# Our new puppy!



## susanaproenca (Aug 14, 2010)

Hey everyone, this is Marvin!  

Marvin is a rescue from Ohio. He came to us yesterday, all the way to Massachusetts. He is a 4 months old Feist/Jack Russel mix.


----------



## fracturedcircle (May 31, 2010)

awe, a puppy!


----------



## Jen.Uh.Fur (Mar 29, 2011)

VERY cute.

But what's a feist?


----------



## susanaproenca (Aug 14, 2010)

Jen.Uh.Fur said:


> VERY cute.
> 
> But what's a feist?


it's a southern farm dog.


----------



## LarryT (May 12, 2009)

He's adorable  looks like he is tired from the long trip. Did he fly or ride?


----------



## susanaproenca (Aug 14, 2010)

LarryT said:


> He's adorable  looks like he is tired from the long trip. Did he fly or ride?

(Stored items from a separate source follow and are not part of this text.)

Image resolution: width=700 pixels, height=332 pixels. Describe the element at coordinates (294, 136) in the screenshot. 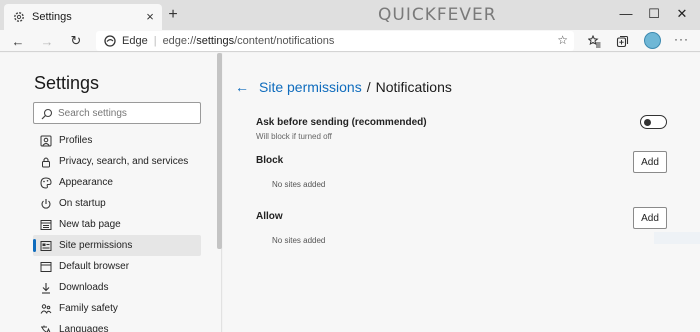

I see `ask-before-sending-description: Will block if turned off` at that location. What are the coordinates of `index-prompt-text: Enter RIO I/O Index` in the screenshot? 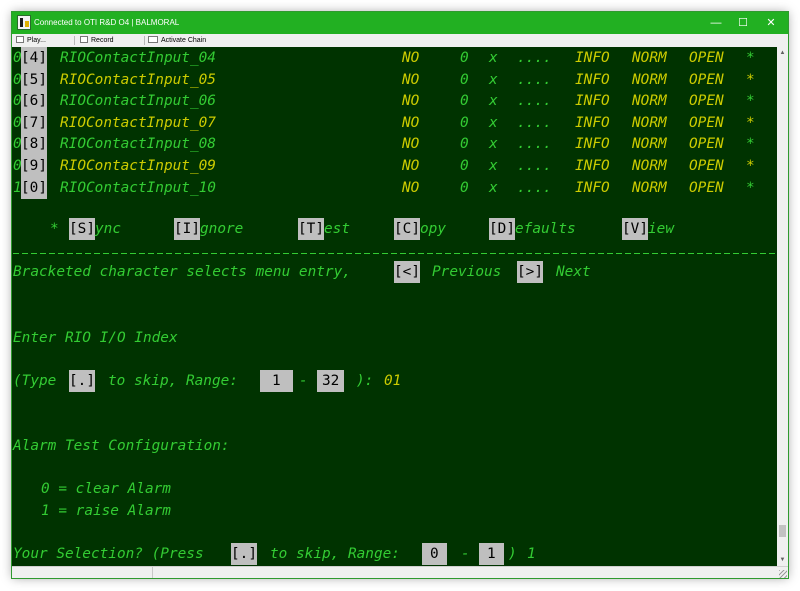 It's located at (96, 338).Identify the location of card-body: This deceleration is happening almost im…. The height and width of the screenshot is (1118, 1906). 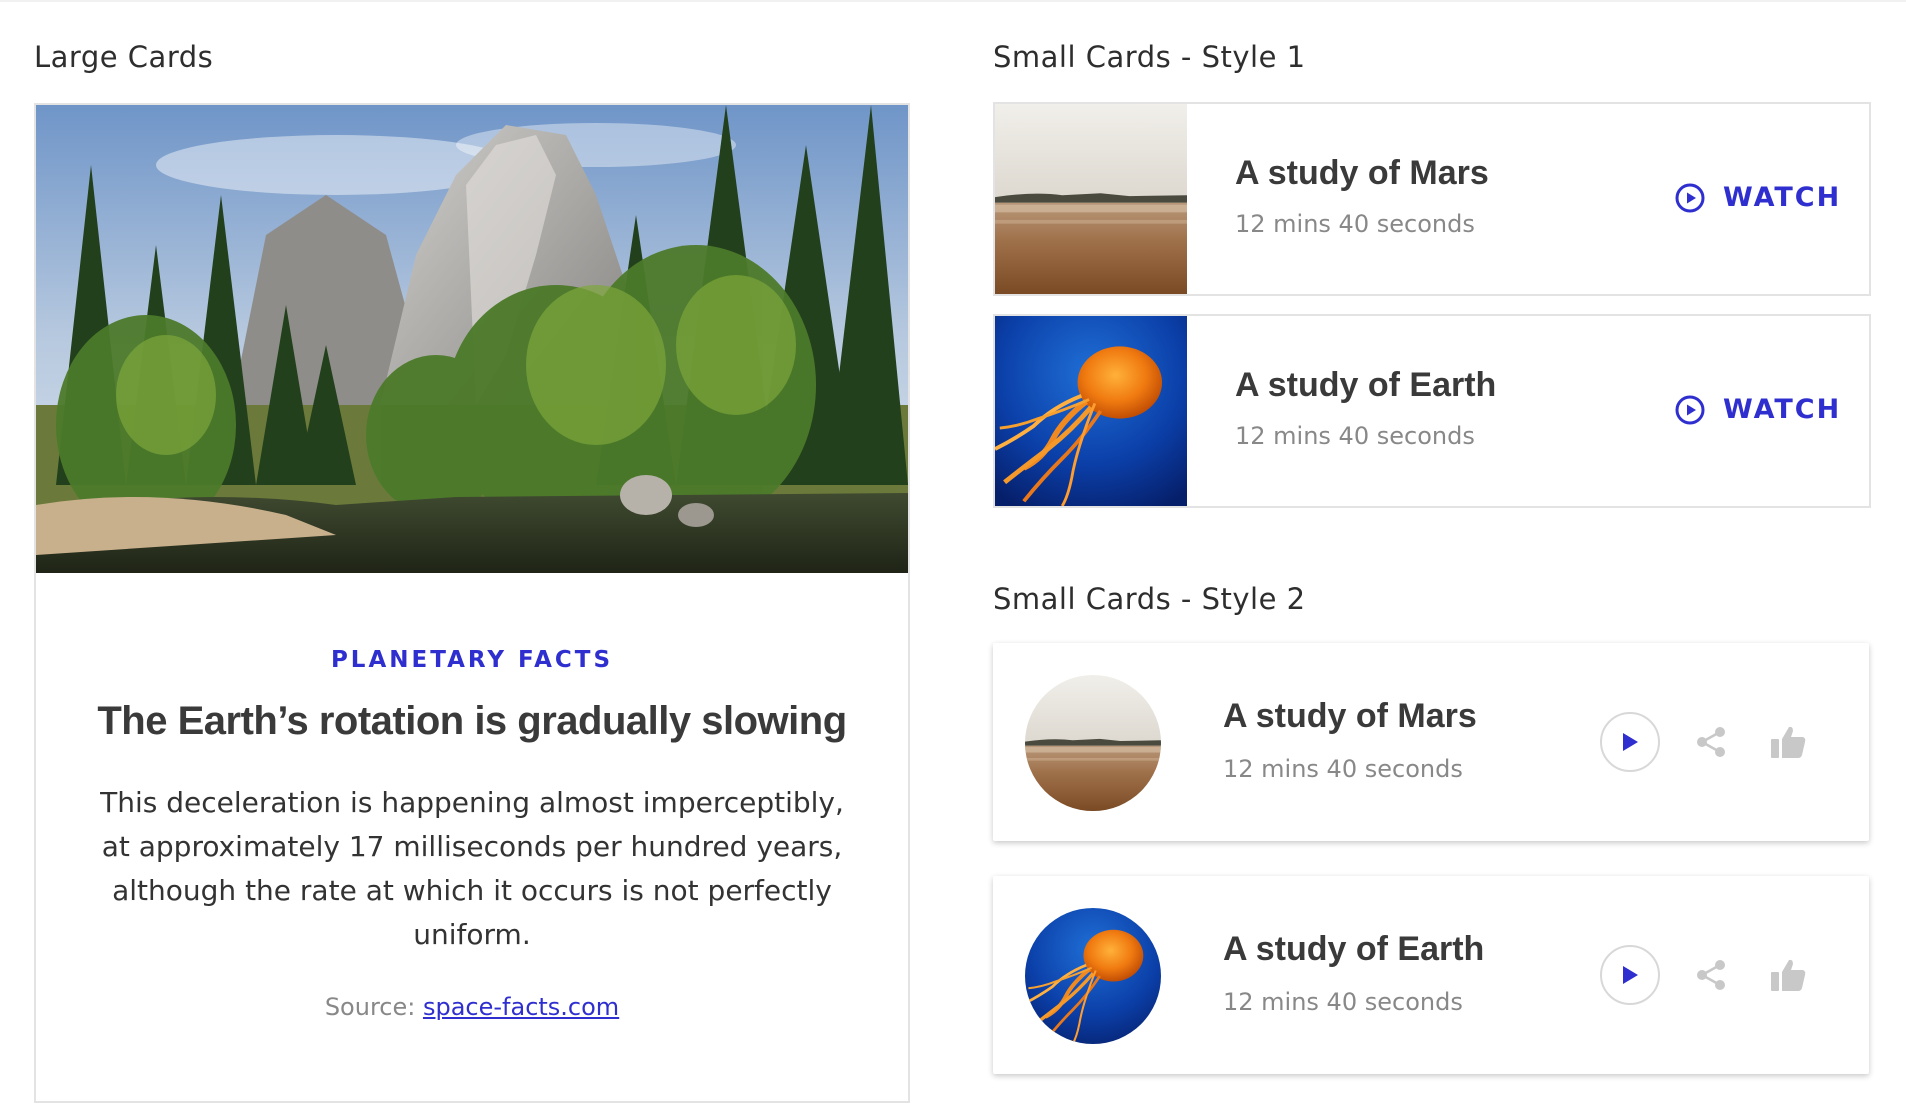
(472, 868). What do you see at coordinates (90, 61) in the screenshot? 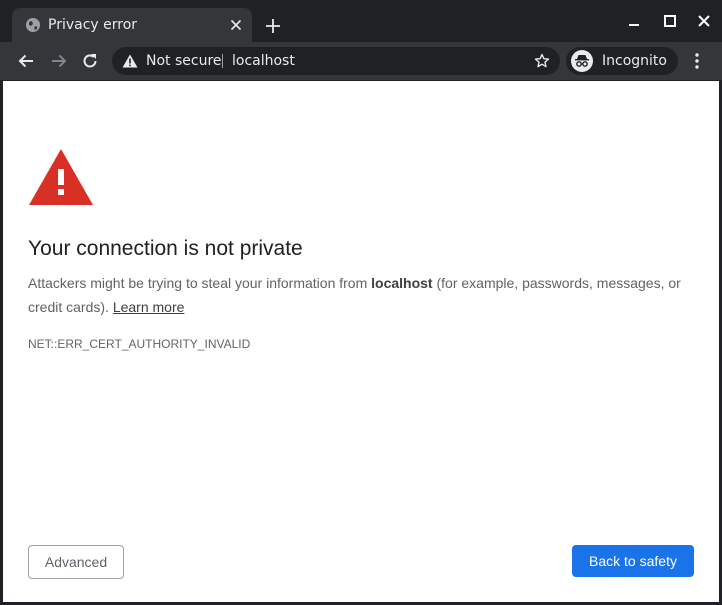
I see `reload-icon` at bounding box center [90, 61]. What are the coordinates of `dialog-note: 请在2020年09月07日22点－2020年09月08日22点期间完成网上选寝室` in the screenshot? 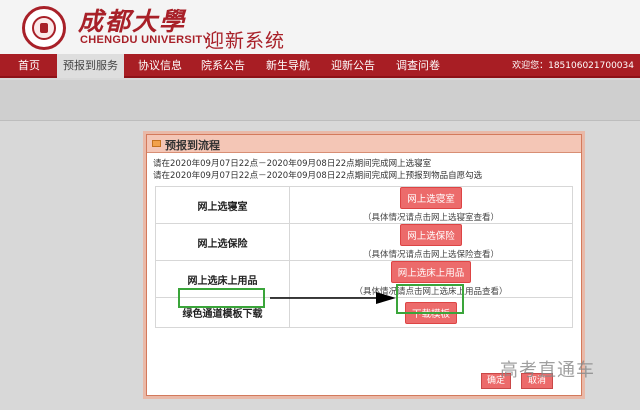 It's located at (292, 164).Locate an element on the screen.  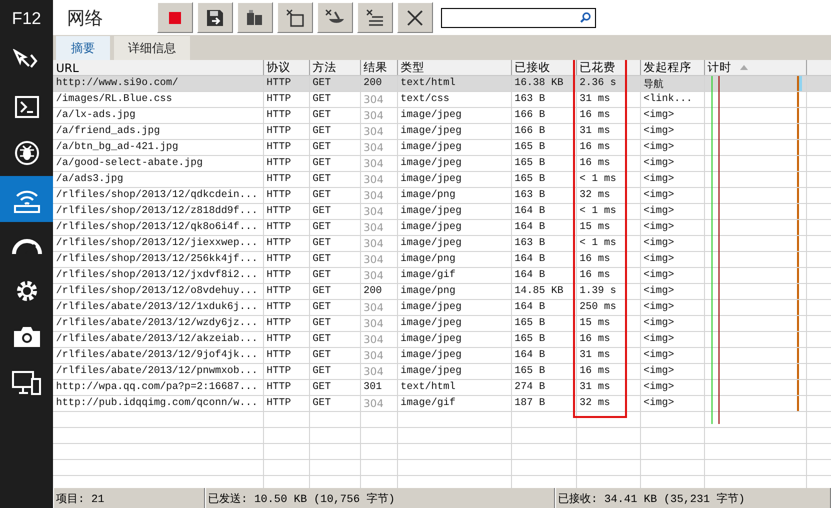
clear-entries-button is located at coordinates (295, 18).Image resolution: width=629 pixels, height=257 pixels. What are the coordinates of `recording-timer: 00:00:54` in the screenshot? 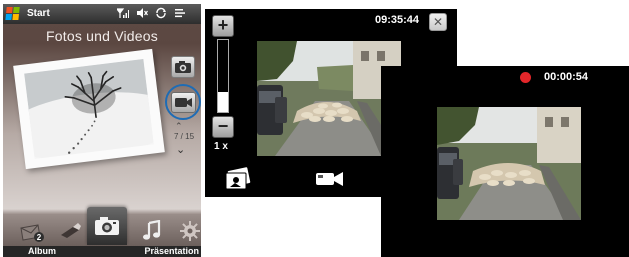 It's located at (566, 77).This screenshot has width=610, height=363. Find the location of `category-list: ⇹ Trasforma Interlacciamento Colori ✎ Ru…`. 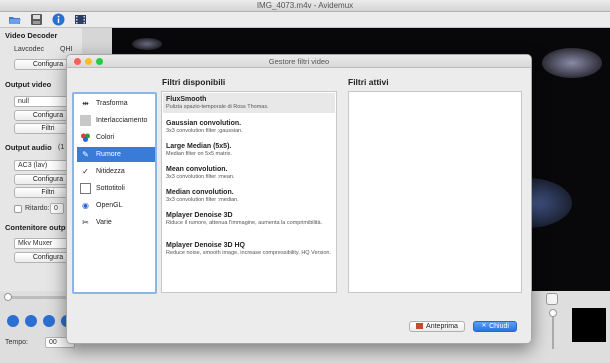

He rode, 14 hours travel I think. When he first got here he still had A LOT of energy! It took him hours of playing to start feeling tired, same thing today. I'm actually only able to photograph him when he gets tired at night, during the day he won't sit still for a minute. :roll:


----------



## abrowndog (Nov 26, 2010)

Cute!


----------



## Hedgieonboard (Nov 15, 2009)

Congrats and how great of you to take him in! He is an adorable puppy


----------



## shetland (Sep 2, 2008)

He is wonderful. You are so very lucky. Such a handsome lad! I have not yet come to terms with the loss of my beautiful and gentle Skeeter. Love him every day and he will love you without question. I wish the both of you luck, happiness, fun and a long life together.


----------



## rivoli256 (Mar 1, 2009)

congratulations!   i love his sleepy puppy look.


----------



## MissC (Nov 15, 2010)

A Jack Russell mix? Yowza. :lol: 

I dog-sit a Jack Russell every week and, even at 9 years old, she still wants to play tug-of-war aaaaaaall day. Luckily, we understand each other: now she loves napping and hanging out on the couch with me and saves up all of her energy for when Jamie comes home for lunch so she can play non-stop. :lol: Even after watching her make her rounds playing with every person in the room, I have never seen her get tired...she has fallen asleep with the rope or sock or whatever in her mouth, but try to remove it and she's BACK! She. never. stops.

And smart??!! Waaaaaaaaaaaaay too smart for her own good! You're going to love him!!


----------



## Sunflowerseeds (Mar 3, 2011)

Aww, he's adorable! Congratulations!


----------



## PJM (May 7, 2010)

He's beautiful!! I bet you're having so much fun with him!


----------



## vbno1 (Mar 27, 2011)

my hedgies name is Marvin :lol: :lol: :lol: :lol: :lol: :lol: :lol:


----------



## susanaproenca (Aug 14, 2010)

Thanks for all the nice comments.  

Marvin is such a goofball. We are completely in love.  It really is near impossible to get him tired -- I get exhausted way before him every day. :lol: And he is such a smart puppy! He is just awesome!


----------



## hercsmom (Jul 6, 2010)

He is so cute, congrats on the new addition!


----------